* begin Entries shown *
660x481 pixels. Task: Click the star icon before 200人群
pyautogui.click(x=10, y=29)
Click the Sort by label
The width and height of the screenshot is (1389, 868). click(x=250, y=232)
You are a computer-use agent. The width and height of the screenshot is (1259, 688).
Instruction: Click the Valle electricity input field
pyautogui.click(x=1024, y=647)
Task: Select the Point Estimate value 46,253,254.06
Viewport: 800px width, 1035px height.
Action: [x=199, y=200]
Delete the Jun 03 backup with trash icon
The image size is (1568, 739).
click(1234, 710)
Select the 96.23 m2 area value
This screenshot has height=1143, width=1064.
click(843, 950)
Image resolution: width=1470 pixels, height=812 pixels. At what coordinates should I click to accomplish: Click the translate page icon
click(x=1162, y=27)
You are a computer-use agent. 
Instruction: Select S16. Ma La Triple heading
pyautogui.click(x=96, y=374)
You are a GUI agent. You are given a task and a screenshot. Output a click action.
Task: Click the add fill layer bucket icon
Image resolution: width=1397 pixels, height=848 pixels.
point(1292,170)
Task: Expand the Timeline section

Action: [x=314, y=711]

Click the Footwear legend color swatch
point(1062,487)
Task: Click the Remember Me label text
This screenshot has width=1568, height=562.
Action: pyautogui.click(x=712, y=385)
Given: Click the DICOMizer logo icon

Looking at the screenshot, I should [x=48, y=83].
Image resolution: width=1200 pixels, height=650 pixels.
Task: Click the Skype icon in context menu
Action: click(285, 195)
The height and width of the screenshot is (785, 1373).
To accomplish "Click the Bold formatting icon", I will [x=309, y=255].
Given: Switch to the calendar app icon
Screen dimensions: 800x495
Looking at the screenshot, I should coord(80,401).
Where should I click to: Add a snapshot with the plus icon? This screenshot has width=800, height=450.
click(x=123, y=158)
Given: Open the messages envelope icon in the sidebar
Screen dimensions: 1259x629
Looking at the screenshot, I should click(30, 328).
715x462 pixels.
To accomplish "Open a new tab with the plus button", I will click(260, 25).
* end Entries shown *
**What the task requires:** Retype the entries starting at the line that contains "Given: Click the DICOMizer logo icon" and stopping after the last line of the entries, including both ends and keeping every character unchanged.

**Finished task:**
Given: Click the DICOMizer logo icon

Looking at the screenshot, I should [x=48, y=83].
Image resolution: width=1200 pixels, height=650 pixels.
Task: Click the Skype icon in context menu
Action: click(285, 195)
The height and width of the screenshot is (785, 1373).
To accomplish "Click the Bold formatting icon", I will [x=309, y=255].
Given: Switch to the calendar app icon
Screen dimensions: 800x495
Looking at the screenshot, I should coord(80,401).
Where should I click to: Add a snapshot with the plus icon? This screenshot has width=800, height=450.
click(x=123, y=158)
Given: Open the messages envelope icon in the sidebar
Screen dimensions: 1259x629
Looking at the screenshot, I should click(30, 328).
715x462 pixels.
To accomplish "Open a new tab with the plus button", I will click(260, 25).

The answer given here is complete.